▶ _Task to complete_
Write out the stretch of lines below that begins at the line with "Open the Arial font name dropdown" and ends at the line with "Task: Open API Documentation", including both, exactly as given and nothing more.

▶ _Exercise input_
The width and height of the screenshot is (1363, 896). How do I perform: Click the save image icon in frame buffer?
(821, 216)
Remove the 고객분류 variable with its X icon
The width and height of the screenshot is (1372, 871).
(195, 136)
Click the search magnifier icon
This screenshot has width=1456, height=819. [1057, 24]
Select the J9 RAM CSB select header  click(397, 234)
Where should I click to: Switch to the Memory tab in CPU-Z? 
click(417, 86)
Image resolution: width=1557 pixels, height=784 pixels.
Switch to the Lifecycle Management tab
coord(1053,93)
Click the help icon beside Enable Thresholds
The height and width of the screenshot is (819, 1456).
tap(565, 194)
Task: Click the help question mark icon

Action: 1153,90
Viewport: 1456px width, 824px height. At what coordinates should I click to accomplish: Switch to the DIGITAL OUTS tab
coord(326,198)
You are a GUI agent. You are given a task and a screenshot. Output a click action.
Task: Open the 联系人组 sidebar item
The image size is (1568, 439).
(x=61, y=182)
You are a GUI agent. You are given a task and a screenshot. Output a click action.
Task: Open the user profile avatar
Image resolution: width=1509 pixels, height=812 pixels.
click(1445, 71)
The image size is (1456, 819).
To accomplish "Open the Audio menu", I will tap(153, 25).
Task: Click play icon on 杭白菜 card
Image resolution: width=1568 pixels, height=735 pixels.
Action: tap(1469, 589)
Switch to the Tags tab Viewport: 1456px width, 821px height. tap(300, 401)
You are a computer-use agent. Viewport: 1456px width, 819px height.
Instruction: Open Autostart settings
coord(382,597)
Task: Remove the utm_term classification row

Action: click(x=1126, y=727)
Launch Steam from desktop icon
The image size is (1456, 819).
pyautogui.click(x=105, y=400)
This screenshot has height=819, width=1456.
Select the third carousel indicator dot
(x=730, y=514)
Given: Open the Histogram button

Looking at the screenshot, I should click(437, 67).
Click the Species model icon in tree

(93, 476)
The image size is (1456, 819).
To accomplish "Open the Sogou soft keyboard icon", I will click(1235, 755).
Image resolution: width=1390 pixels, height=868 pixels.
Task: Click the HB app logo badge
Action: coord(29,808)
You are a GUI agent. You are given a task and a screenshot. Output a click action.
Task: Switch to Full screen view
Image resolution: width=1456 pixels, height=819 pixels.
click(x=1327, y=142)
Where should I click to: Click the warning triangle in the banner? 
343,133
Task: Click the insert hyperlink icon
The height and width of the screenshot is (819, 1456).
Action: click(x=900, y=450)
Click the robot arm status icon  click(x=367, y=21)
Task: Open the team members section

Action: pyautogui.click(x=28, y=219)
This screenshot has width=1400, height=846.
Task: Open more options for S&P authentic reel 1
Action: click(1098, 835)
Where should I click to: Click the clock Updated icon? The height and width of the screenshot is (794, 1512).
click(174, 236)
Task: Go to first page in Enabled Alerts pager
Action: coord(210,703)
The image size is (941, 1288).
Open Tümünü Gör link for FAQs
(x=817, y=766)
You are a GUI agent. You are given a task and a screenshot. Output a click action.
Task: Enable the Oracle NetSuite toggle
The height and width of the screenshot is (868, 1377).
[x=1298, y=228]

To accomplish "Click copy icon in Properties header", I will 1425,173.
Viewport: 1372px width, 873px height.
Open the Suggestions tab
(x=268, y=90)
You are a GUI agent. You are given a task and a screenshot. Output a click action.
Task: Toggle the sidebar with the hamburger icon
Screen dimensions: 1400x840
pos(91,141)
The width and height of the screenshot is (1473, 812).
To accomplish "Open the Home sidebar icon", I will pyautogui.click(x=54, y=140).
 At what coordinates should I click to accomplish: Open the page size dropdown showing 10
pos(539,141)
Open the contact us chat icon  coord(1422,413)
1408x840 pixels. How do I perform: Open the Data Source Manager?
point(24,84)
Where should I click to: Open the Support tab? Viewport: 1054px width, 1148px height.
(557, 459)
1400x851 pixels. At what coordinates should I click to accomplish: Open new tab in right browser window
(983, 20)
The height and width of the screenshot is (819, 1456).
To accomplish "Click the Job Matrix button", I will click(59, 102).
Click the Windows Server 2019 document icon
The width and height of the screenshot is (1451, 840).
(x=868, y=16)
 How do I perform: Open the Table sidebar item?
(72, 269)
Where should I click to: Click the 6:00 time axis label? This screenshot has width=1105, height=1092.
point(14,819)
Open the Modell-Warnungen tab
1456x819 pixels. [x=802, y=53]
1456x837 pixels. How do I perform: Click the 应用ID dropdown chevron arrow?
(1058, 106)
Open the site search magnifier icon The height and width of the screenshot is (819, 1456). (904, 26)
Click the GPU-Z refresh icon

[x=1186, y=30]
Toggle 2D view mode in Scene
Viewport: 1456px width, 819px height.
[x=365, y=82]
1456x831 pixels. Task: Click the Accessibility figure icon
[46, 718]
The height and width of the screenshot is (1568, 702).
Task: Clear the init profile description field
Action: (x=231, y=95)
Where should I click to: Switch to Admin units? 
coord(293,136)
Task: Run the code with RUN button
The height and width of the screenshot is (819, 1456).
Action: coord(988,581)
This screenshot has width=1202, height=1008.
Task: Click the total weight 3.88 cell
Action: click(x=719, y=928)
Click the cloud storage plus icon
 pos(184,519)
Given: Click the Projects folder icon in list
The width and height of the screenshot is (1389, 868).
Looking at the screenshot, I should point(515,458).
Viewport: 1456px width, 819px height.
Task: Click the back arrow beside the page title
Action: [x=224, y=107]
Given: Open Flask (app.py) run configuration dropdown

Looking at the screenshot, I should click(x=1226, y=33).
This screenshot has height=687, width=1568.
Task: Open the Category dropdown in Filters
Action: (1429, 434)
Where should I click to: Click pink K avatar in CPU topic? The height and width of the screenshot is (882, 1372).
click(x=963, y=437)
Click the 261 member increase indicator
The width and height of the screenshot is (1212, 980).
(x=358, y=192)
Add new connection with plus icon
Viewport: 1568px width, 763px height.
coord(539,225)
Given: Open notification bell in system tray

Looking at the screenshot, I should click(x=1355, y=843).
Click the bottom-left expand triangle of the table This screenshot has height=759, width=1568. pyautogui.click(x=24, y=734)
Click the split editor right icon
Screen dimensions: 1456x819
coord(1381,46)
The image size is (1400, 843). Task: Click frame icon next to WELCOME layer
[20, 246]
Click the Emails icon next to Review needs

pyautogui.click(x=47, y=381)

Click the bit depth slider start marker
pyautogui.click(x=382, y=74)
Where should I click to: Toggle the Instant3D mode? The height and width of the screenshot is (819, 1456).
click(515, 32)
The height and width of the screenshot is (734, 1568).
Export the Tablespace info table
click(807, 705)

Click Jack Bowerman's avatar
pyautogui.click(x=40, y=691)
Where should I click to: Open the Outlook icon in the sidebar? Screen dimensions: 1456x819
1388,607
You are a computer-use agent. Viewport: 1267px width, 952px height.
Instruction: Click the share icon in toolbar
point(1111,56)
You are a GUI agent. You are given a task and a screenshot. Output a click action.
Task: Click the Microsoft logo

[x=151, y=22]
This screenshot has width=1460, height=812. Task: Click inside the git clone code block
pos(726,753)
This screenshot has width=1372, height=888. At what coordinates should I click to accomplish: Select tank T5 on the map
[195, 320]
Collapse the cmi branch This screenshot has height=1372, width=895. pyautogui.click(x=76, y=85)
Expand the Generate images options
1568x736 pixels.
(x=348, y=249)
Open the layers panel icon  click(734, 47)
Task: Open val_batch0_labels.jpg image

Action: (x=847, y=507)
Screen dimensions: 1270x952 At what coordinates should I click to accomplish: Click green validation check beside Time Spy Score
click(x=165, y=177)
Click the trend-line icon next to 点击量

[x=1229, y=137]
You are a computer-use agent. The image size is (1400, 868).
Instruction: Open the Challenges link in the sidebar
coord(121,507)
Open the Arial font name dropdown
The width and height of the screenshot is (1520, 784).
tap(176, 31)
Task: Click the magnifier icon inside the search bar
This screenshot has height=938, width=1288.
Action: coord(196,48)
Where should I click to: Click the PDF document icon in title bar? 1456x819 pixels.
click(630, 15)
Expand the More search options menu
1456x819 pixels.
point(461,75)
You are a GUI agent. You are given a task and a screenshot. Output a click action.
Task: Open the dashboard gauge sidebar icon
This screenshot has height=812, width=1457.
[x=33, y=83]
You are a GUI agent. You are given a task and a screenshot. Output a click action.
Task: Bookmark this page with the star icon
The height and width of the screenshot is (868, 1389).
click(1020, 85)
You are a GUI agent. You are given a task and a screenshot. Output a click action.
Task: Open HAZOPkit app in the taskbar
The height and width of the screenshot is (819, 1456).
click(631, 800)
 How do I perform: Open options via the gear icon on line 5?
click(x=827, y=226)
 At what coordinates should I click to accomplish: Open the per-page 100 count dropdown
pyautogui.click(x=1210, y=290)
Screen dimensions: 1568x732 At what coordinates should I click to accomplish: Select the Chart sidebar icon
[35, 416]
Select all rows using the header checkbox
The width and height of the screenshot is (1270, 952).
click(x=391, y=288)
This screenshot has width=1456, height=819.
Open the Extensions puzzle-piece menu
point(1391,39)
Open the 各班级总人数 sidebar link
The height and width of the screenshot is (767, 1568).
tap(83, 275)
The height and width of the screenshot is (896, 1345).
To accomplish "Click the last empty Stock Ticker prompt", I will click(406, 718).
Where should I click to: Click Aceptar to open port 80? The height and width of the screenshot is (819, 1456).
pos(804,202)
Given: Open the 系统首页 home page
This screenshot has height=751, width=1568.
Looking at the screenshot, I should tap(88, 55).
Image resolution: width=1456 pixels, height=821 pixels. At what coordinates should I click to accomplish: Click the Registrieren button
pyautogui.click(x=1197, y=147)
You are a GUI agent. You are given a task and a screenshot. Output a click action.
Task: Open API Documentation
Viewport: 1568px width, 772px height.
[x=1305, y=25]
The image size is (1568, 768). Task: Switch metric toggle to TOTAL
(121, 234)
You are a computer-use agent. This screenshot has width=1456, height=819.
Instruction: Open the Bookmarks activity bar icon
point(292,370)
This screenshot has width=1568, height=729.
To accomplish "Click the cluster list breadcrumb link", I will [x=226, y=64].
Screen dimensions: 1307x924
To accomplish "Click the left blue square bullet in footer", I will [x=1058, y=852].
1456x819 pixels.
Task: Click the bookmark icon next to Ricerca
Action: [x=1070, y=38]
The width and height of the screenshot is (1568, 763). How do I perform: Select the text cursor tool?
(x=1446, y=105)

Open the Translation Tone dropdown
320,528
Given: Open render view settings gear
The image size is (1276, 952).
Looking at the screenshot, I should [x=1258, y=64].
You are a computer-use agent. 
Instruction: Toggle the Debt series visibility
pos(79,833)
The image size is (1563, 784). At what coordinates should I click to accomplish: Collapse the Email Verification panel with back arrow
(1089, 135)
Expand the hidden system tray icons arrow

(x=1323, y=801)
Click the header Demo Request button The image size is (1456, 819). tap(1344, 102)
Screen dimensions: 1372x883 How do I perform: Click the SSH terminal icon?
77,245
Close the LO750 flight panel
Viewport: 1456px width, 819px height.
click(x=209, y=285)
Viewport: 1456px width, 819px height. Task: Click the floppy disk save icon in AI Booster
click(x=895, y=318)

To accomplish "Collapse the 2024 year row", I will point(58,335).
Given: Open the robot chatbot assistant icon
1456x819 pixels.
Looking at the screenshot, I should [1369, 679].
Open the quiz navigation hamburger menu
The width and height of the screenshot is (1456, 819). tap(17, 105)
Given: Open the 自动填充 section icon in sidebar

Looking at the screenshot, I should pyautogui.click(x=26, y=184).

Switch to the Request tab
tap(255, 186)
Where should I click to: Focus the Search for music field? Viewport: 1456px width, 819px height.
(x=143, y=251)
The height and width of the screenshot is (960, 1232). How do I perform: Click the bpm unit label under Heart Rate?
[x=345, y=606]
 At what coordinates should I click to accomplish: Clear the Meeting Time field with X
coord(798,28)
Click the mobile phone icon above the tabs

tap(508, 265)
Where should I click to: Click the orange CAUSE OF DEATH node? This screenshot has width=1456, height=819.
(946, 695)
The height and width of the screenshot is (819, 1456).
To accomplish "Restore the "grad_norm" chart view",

▶ _Response area_
Open the Arial font name dropdown
The width and height of the screenshot is (1520, 784).
tap(176, 31)
Task: Click the magnifier icon inside the search bar
This screenshot has height=938, width=1288.
Action: coord(196,48)
Where should I click to: Click the PDF document icon in title bar? 1456x819 pixels.
click(630, 15)
Expand the More search options menu
1456x819 pixels.
point(461,75)
You are a GUI agent. You are given a task and a screenshot. Output a click action.
Task: Open the dashboard gauge sidebar icon
This screenshot has height=812, width=1457.
[x=33, y=83]
You are a GUI agent. You are given a task and a screenshot. Output a click action.
Task: Bookmark this page with the star icon
The height and width of the screenshot is (868, 1389).
click(1020, 85)
You are a GUI agent. You are given a task and a screenshot. Output a click action.
Task: Open HAZOPkit app in the taskbar
The height and width of the screenshot is (819, 1456).
click(631, 800)
 How do I perform: Open options via the gear icon on line 5?
click(x=827, y=226)
 At what coordinates should I click to accomplish: Open the per-page 100 count dropdown
pyautogui.click(x=1210, y=290)
Screen dimensions: 1568x732 At what coordinates should I click to accomplish: Select the Chart sidebar icon
[35, 416]
Select all rows using the header checkbox
The width and height of the screenshot is (1270, 952).
click(x=391, y=288)
This screenshot has width=1456, height=819.
Open the Extensions puzzle-piece menu
point(1391,39)
Open the 各班级总人数 sidebar link
The height and width of the screenshot is (767, 1568).
tap(83, 275)
The height and width of the screenshot is (896, 1345).
To accomplish "Click the last empty Stock Ticker prompt", I will click(406, 718).
Where should I click to: Click Aceptar to open port 80? The height and width of the screenshot is (819, 1456).
pos(804,202)
Given: Open the 系统首页 home page
This screenshot has height=751, width=1568.
Looking at the screenshot, I should tap(88, 55).
Image resolution: width=1456 pixels, height=821 pixels. At what coordinates should I click to accomplish: Click the Registrieren button
pyautogui.click(x=1197, y=147)
You are a GUI agent. You are given a task and a screenshot. Output a click action.
Task: Open API Documentation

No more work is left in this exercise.